Some advice for model animation/rendering

Hello, I’m doing some work on a school project, including model animation in form of a skinned mesh, deformed by a skeleton via rigid/unweighted bone influences.

I’ve written an exporter and a developed a simple model format for getting the data into my demo.
What I export is basically ready-to-use vertex arrays + bone data and vertex influences.

I will do the skinning on the CPU for now, as the demo has to run on somewhat lowend hardware.

Obviously, I didn’t quite think this whole stuff through before I started…

What I need some advice about is how to acctally deform and render the mesh. It’s a piece of cake using intermediate calls, just transform and draw as you go, but to do this efficiently with VA’s seems a bit harder.

The obvious solution is to “render” the transformed data into a temporary buffer, and then draw that one using VAs, udating on each frame.

Could someone please detail this step for me, or give me some pointers, as I have somewhat of a hard time to get it all together… I figure the effort spent on building single-indexed VA’s from MAX’s triple-indexed ones might be completely wasted after all.

Furthermore, I would like some advice on on making certain features of the models “glow”, in the sense of lightning (not lightning the polys, or changing material properties to have high emission).
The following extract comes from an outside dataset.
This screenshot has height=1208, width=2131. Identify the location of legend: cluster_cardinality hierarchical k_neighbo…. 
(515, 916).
The goal is to have fancy “glow in the dark”-effects on the models.

The only solution to this that I have found is to rip these polys out, and draw them after the main model via a separate draw call…
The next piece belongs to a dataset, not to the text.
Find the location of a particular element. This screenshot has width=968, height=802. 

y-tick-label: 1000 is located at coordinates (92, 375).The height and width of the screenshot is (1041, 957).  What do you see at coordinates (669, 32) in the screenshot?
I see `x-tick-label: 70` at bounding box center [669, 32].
Thoughts and directions much appreciated
Martin Persson, Sweden

Building vertex arrays is hardly an advanced question, I’d suggest you read up on them in the OpenGL redbook.

In OpenGL vertex arrays, you index all the vertex attributes (normals, colours, texture coordinates, weights, etc) using only one index, so as part of your importer step you’ll need to convert the triple+ MAX indexing to a singly indexed mesh.
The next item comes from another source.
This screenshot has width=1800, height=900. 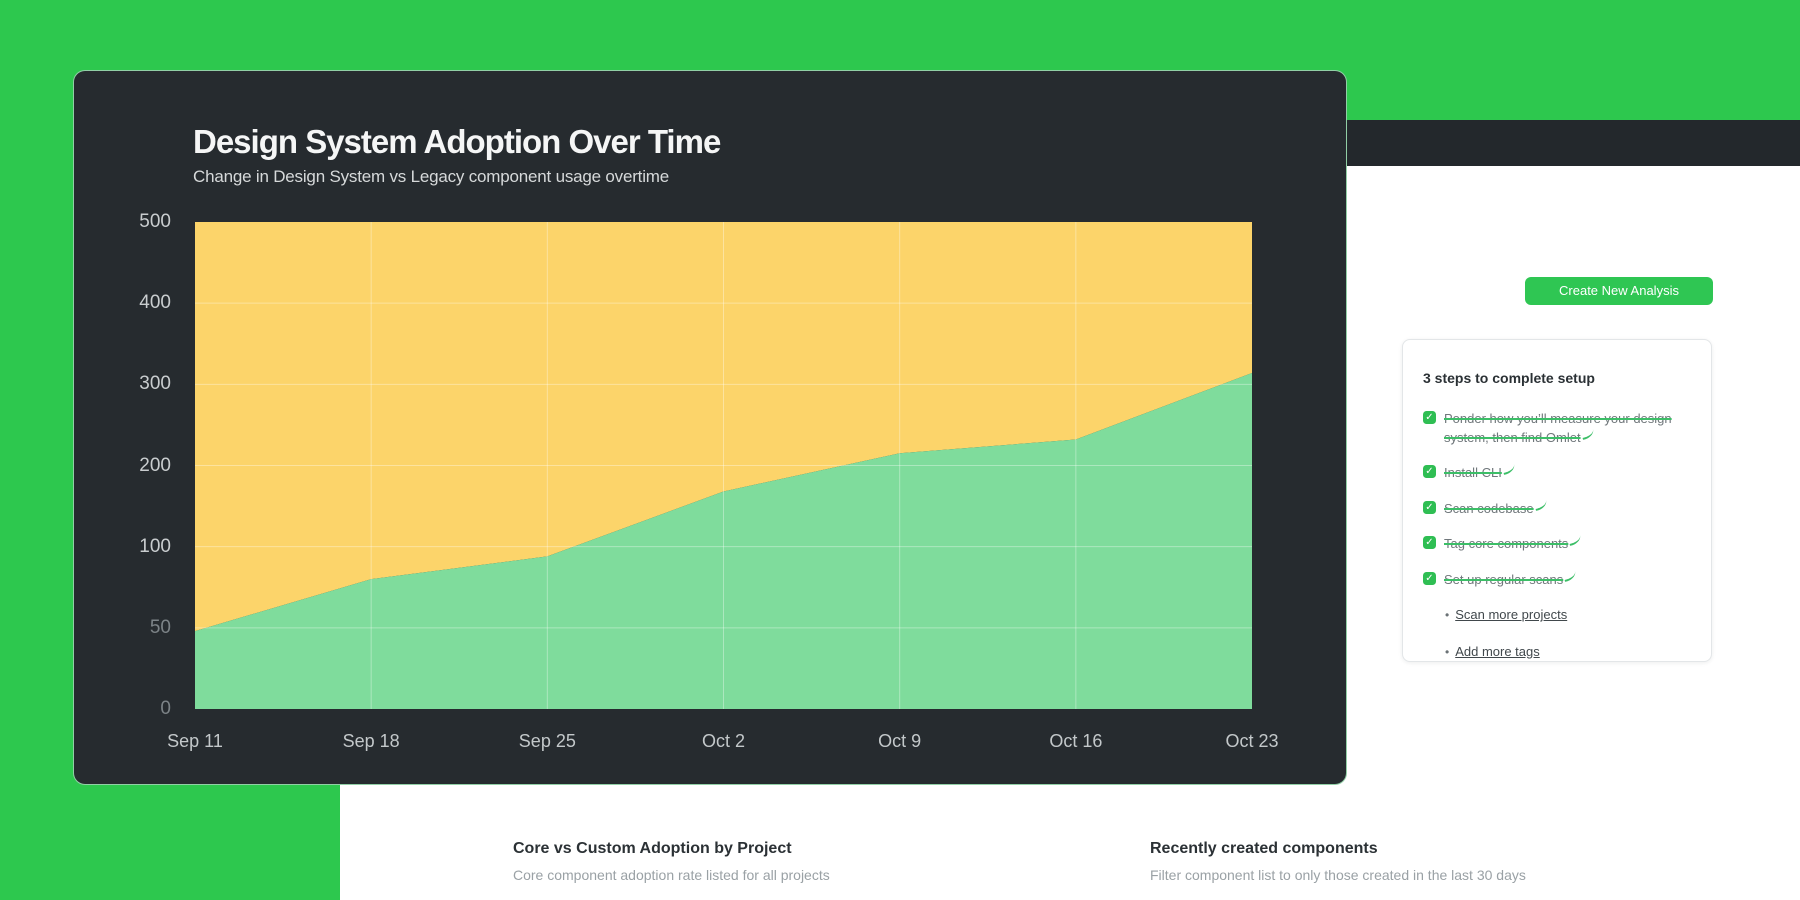 I want to click on x-tick-label: Oct 9, so click(x=900, y=741).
The glow effect that you see more and more in most video games is a trick. Basically you tag all the geometry you want as “glowing” and when you render:

  1. Render the scene normally
  2. Rendering the glowing bits into an offscreen buffer (which may or may not be smaller than the screen).
  3. Blur that buffer using a guassian blur in a pixel shader
  4. Render that buffer ontop of the scene as a fullscreen quad.

If you don’t like pixel shaders, in step 2 you can render the glowy bits to a smaller buffer and then later in step 4 when you render it, the magnification filter for the texture will give you some bluriness… but it won’t look as good as the gaussian.

For faster rendering models, I’d look into using VBOs instead of VAs, and using a vertex program to do deformation/skinning.

The pseudo-code at the bottom of this page shows how to do skinning.

There’s also the open source character animation library Cal3D which ought to have a bunch of code you can read.

I would suggest, if at all possible, to do skinning on the GPU with a vertex shader. It’s not too hard, though it sucks up a lot of per-vertex constants. With even a GeForce 3, you can get up to 60 or so bones in a single shader (using quaternions and positions).

Now, if you multipass more than, say, 2 passes, you might want to reconsider doing this on the GPU. That’s because the vertex shader will need to do the position computations multiple times. If you do this a lot, this can take quite some time, whereas on the CPU, you can do the skinning once.

I’m sorry, I migt not have been clear about what I was asking about.

In short, these are optimization questions.

The first one regarded skeletal skinning. As I understood it, I must first output the transformed vertices into a temporary buffer, which I then send for rendering.

What I wanted to know is wether this is the right way to do it, or if there is another way around.

Furthermore, I would like to know if there is any gain in performance by using VBO’s for this highly dynamic data (for meshes about 1500 triangles), or perhaps regular VA’s do the trick better, because there is no creation overhead for each frame.

As for the second question, I need to make ceratin subsets of my mesh geometry “glow” in the dark, ie. have different lightning properties.

I figured that I could create this in two ways, either by rendering this geometry subset with lightning disabled, or render them with changed material attributes.

Either of these two ways requires a material or state change during a draw call, which is not possible as far as I know. (Or is it? That’s why I posted this).

Finally, I HAVE to implement this on CPU, it’s in the assignment. I will start playing with shaders soon enough, but for now I’ll stick to CPU.